We hit the streets with Richard Roberts of Austin Musical Heritage Tours for a music-flavored walk around downtown. Unfortunately, it turned rather cold and and an intermittent light rain started, so a number of our group melted away before we finished. We stopped at Antone’s club, specializing in blues and R&B. He described Conjunto, which is sort of a combination of Mexican and polka music. He gave us a little talk about differences between Gibson and Fender guitars and indicated that the latter dominate Austin music. He said that Austin specializes in live performances, in contrast to, say, Nashville, which has a strong publishing industry. We visited the Willie Nelson statue outside the Austin City Limits studio and he recounted Willy’s career in Austin. Lunch was in the lobby of the Driskill Hotel, which opened in 1886 and is quite picturesque.

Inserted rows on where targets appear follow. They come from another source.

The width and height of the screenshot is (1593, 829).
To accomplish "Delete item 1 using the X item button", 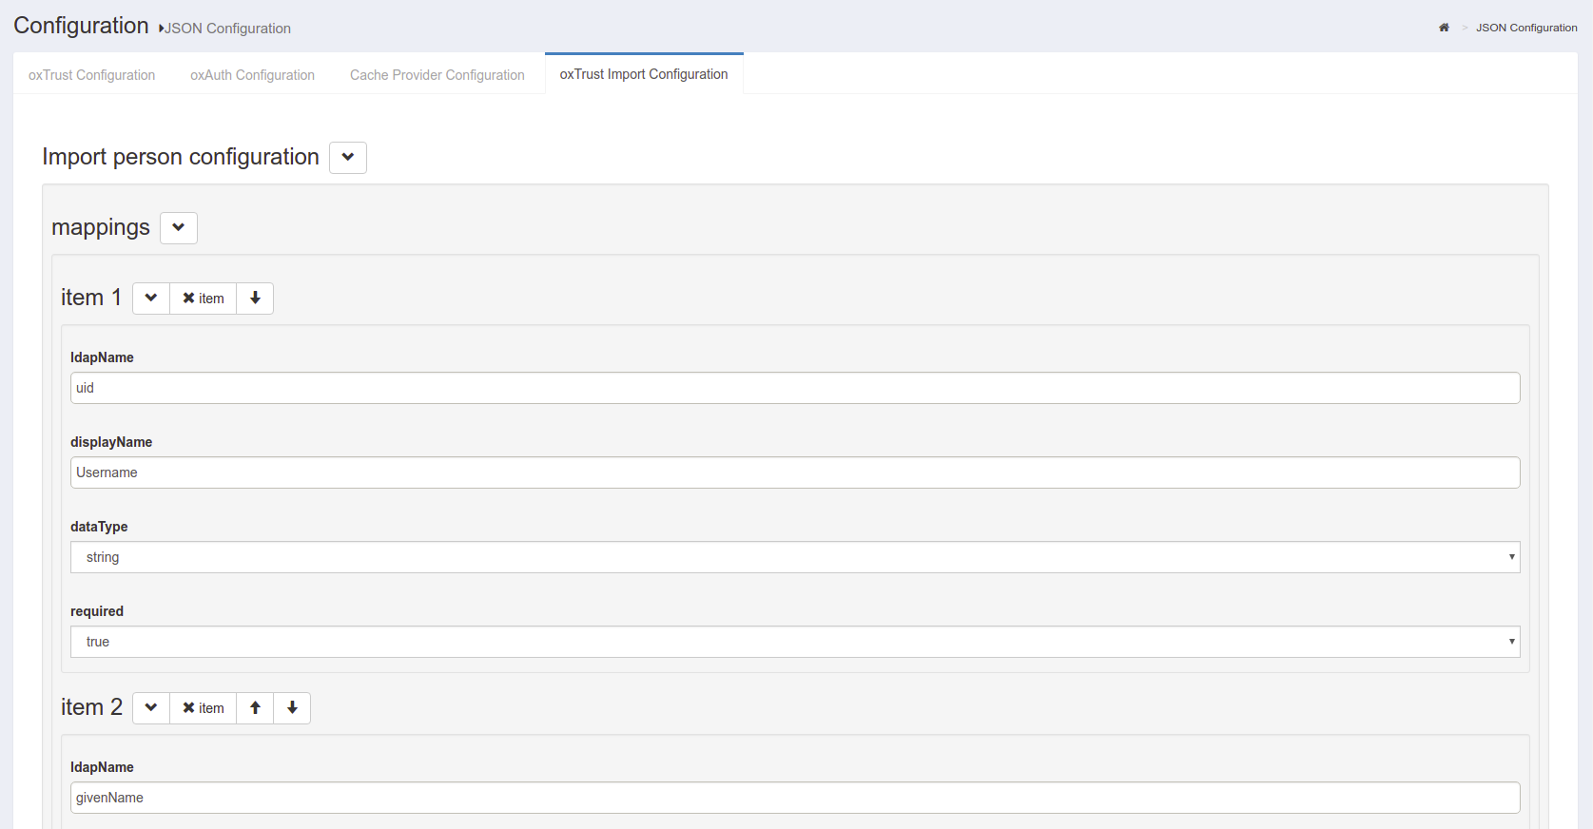I will [x=204, y=299].
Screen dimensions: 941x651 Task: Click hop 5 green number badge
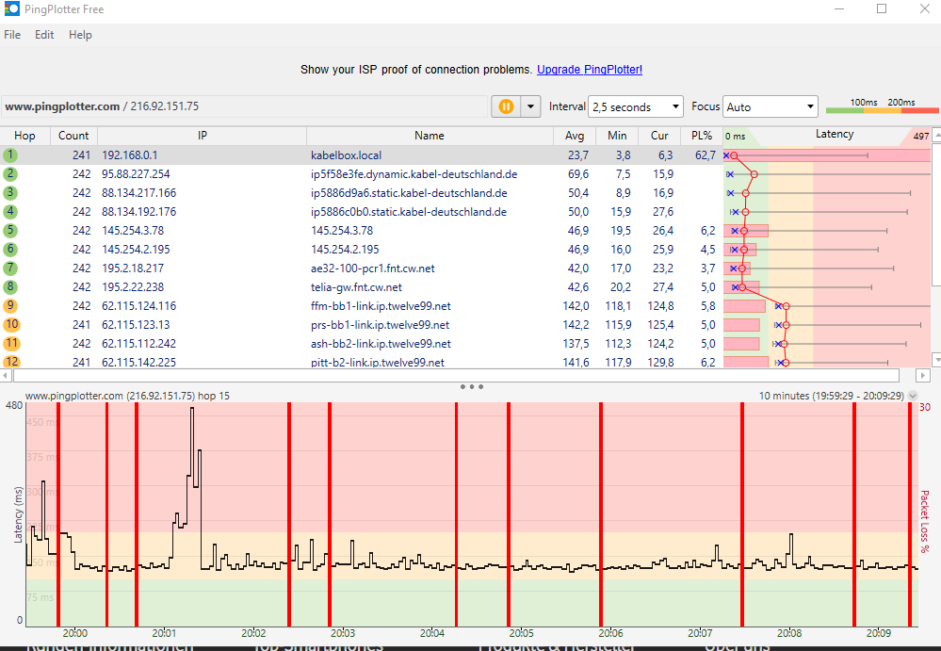click(10, 231)
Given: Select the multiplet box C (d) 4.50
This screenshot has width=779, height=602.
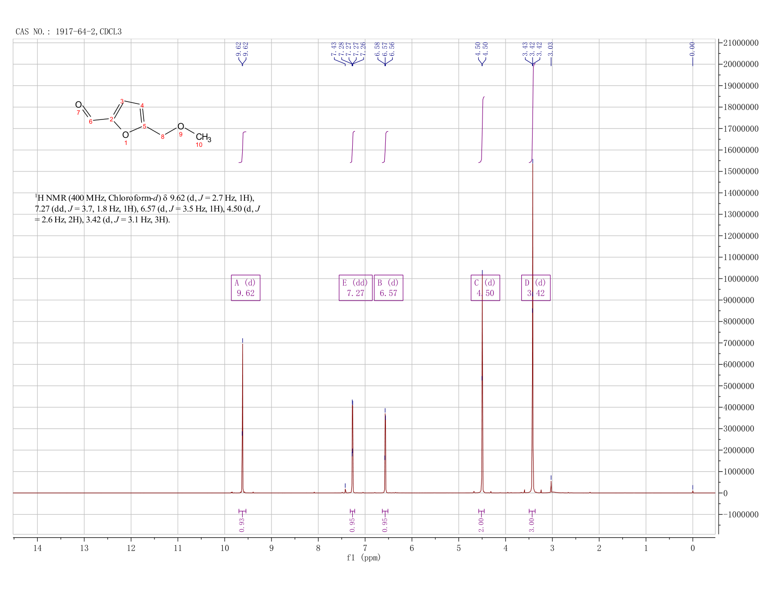Looking at the screenshot, I should pos(485,288).
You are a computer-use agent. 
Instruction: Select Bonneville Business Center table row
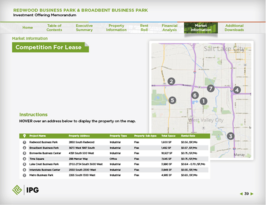click(x=115, y=153)
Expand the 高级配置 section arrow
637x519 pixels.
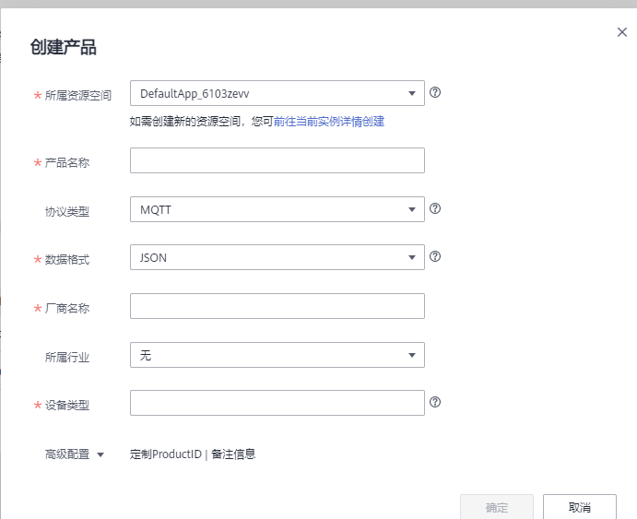pos(100,454)
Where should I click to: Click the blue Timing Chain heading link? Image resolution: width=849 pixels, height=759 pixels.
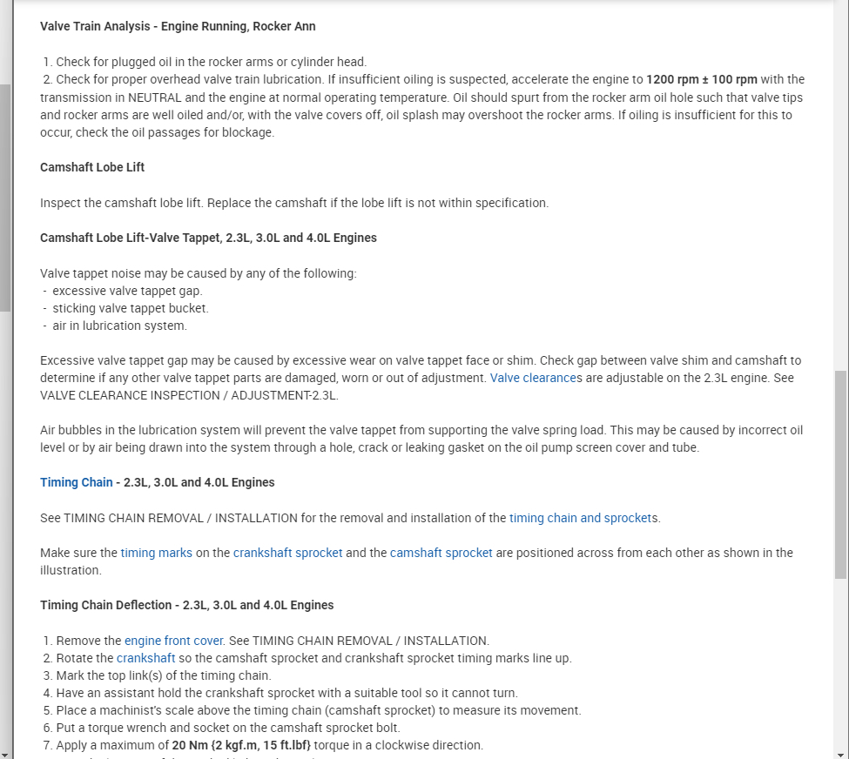point(77,482)
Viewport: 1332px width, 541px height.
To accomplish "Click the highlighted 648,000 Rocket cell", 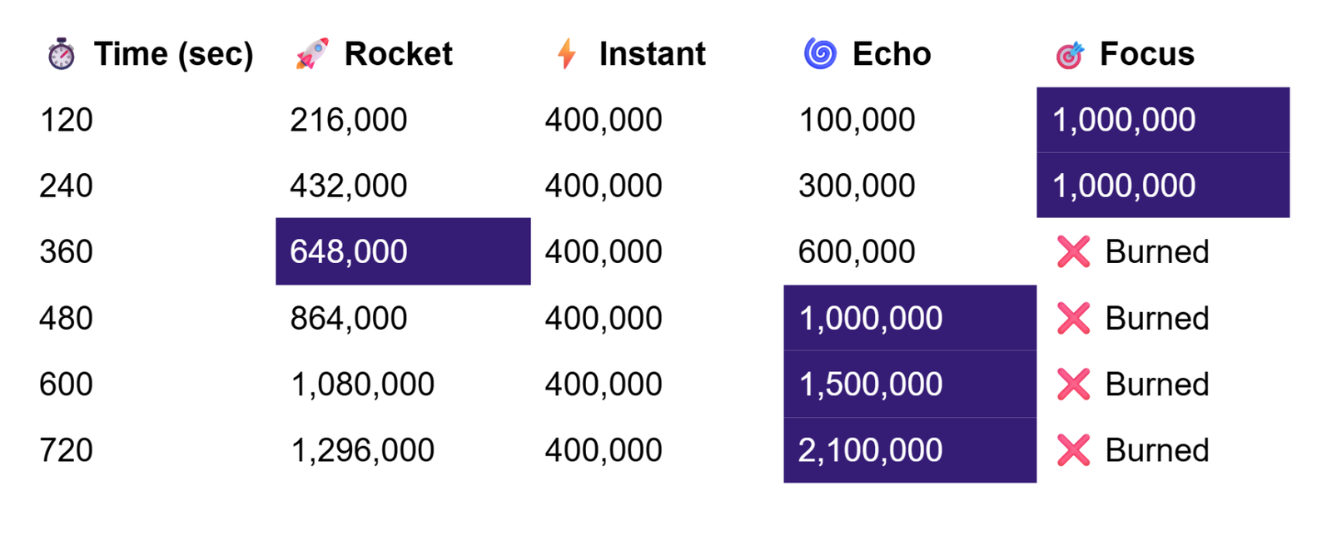I will 403,251.
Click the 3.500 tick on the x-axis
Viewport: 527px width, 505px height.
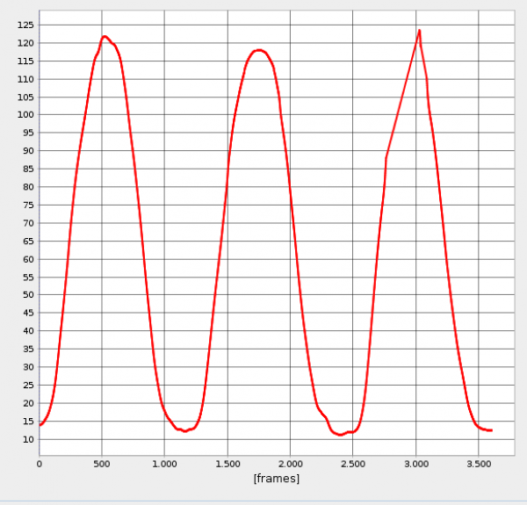[x=478, y=462]
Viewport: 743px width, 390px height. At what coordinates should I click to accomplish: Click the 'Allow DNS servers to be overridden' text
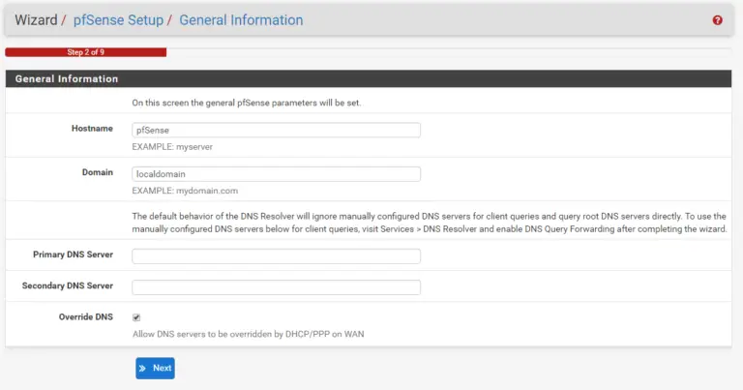249,334
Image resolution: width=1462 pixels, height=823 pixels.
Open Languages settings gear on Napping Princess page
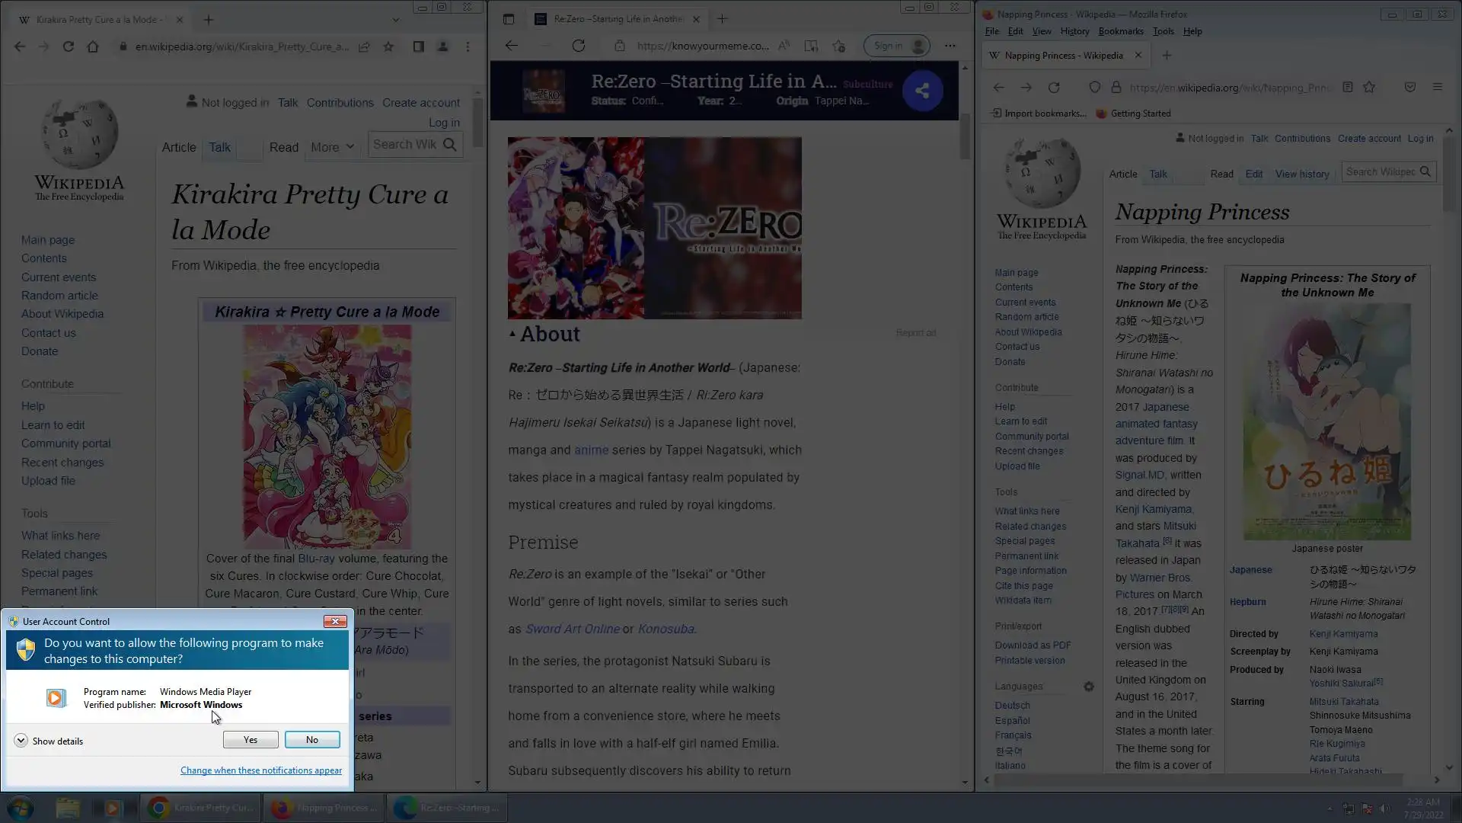click(x=1089, y=687)
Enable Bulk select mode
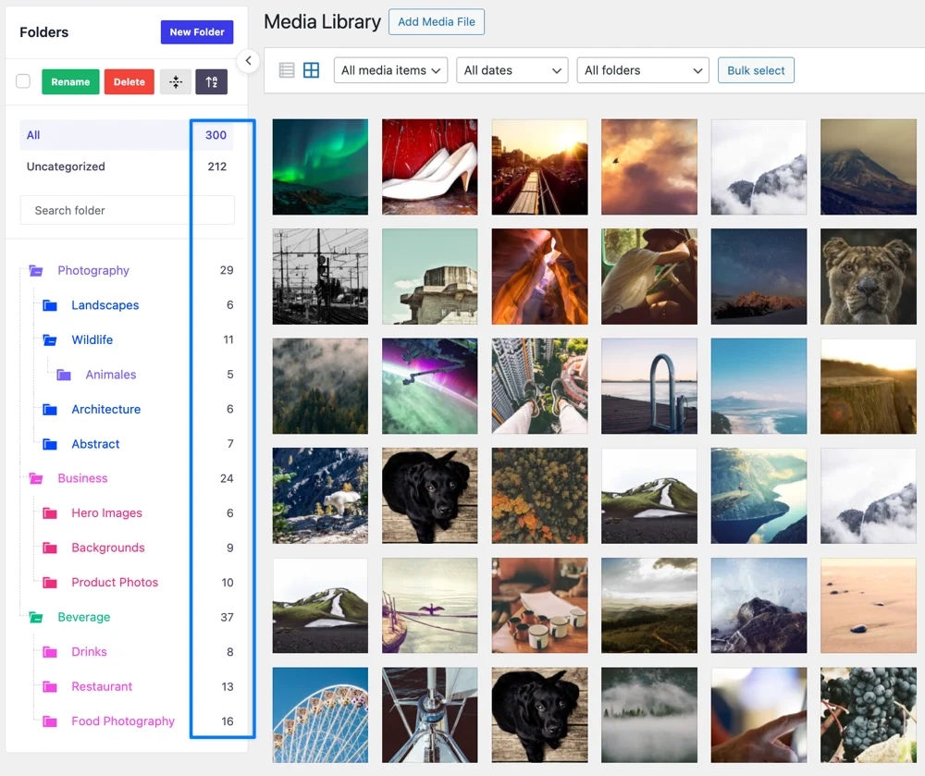The width and height of the screenshot is (925, 776). tap(755, 69)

Next was the Texas Capitol, which is a beautiful building. We tried to take a tour about Heroes of the Texas Revolution, but the guide had a soft voice and a strong accent and we simply couldn’t understand her, so we waited 15 minutes and took a general building tour, which turned out to be understandable and quite informative. I found some interesting portraits and other paintings along the way and it was interesting to hear details about how the legislature works. Outside is a modest Confederate monument, and even though old Jeff Davis is mounted on top, it still hasn’t been moved to some basement. It is engraved with a lengthy list of battles and dates, all using the Confederate names, of course, and I was surprised to find a number of errors. Too bad editing marble is so difficult or I’d write the state historian a snippy note.
Back at the hotel we had a musical session with Floyd Domino, a master Western swing pianist who has played with Willie Nelson, Waylon Jennings, George Strait, Merle Haggard, and many other groups. He demonstrated honky-tonk; Western swing (which is essentially big band music played on western instruments); boogie-woogie, introduced in Marshall, TX, including eight- and six-to-the-bar styles; ragtime; stride piano in the style of James P. Johnson; and hillbilly, a la Moon Mulligan (who was an influence on Count Basie). He talked about the early days of Bob Wills and Western swing and told stories about playing with Willie Nelson and his eclectic style. This was a great session, really toe-tapping. He recommended the dance hall called the Broken Spoke in south Austin. It’s too bad our evening is spoken for tonight.
The farewell dinner was in the restaurant/sports bar inside the hotel. We retired early to pack and rest up.
We got up at 3:15 to catch a really early direct flight back to San Francisco, arriving conveniently at 8 a.m. This was another excellent Road Scholar experience. Kudos to Janie for arranging a great time in Texas.